A principios de esta semana, El HERALDO expuso como en los hospitales públicos muchos niños y niñas quedan huérfanos minutos después de haber venido al mundo, pero también están los otros que fueron abandonados en lugares públicos como iglesias, parques y hasta en sitios inmundos como alcantarillas y basureros.

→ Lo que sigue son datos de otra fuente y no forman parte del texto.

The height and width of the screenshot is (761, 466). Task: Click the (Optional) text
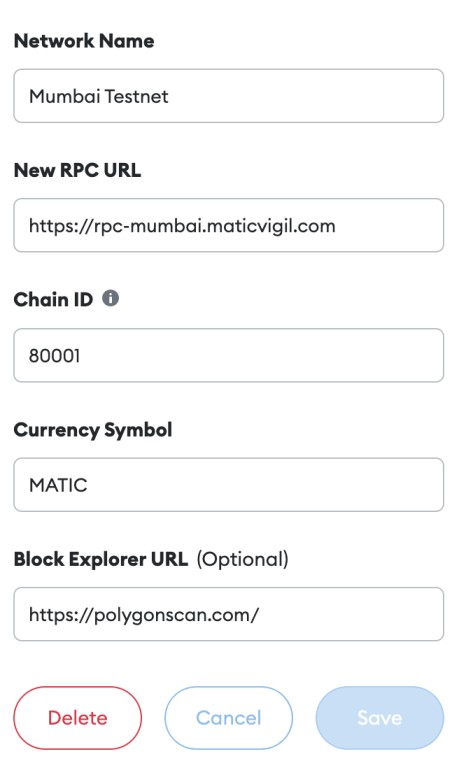pos(242,559)
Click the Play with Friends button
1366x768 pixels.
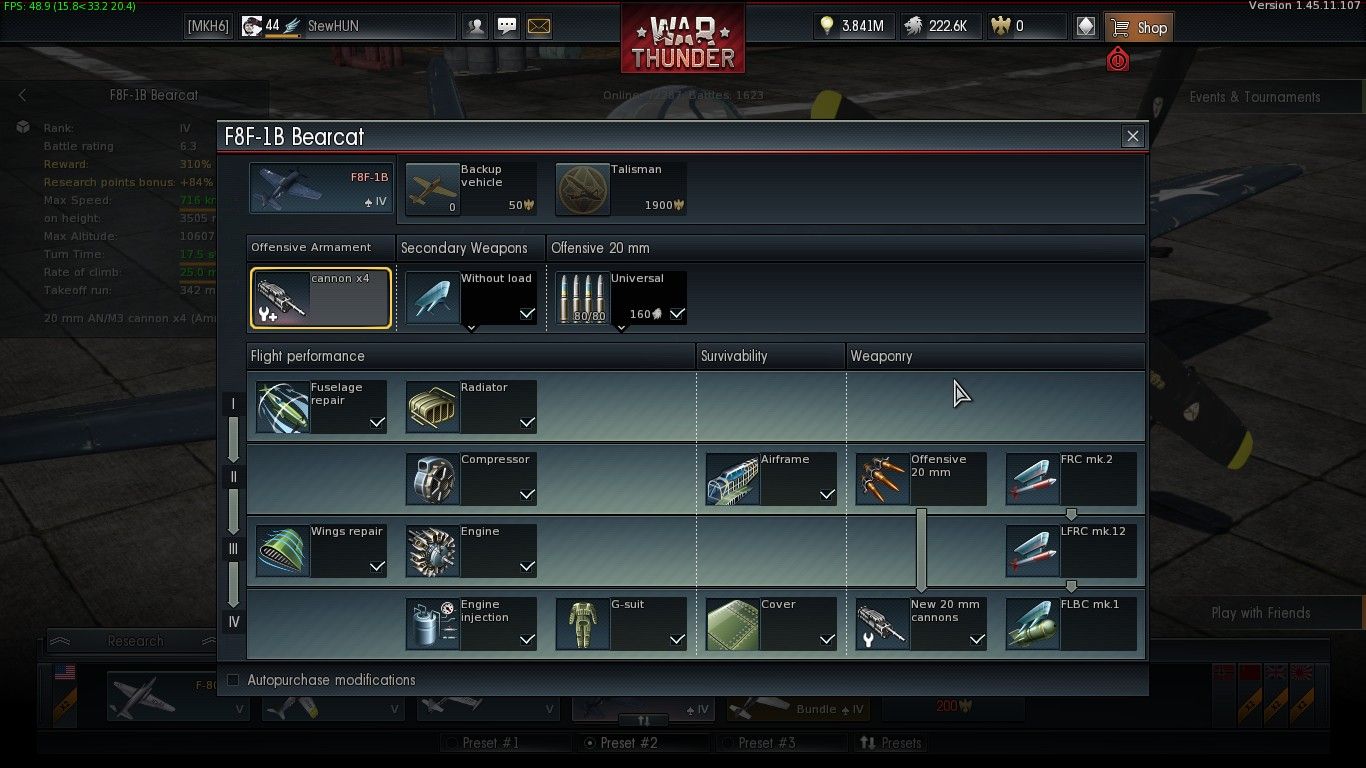click(x=1260, y=613)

La Dirección de la Niñez, Adolescencia y Familia (Dinaf) estima que tiene bajo su responsabilidad a seis mil menores rescatados y una gran cantidad no tiene madre, padre ni un familiar cercano, pero para declararlos en abandono total hay que esperar cerca de un año.
Según las autoridades de esta institución, hasta mediados de febrero de este año 195 menores habían sido declarados en abandono.Resulta difícil entender por qué una madre o un padre, más allá de una difícil circunstancia, tomó la decisión de abandonar a su hijo, dejándolo a su suerte, indefenso, durante días enteros, expuestos a peligros, hambre, abusos, miedo y otro tipo de amenazas.
Entre quienes incurren en esta práctica están aquellas madres con problemas mentales, aquellas afectadas por el consumo de drogas y alcohol, las menores de edad que resultaron con un embarazado no deseado, también aquellas que no quieren ningún vínculo con hijo o hija porque son producto de una violación.
Asimismo, hay menores abandonados como consecuencia de la pobreza y porque sus padres migraron en la búsqueda del “sueño americano”.
El abandono de los niños es un fenómeno despiadado, terrible e indignante. Incluso, ya rescatados, es doloroso ver que estos pequeños, inconscientes de su realidad y su destino, solo esperan crecer amparados en la compasión y el amor de una pareja solidaria o de un Estado responsable.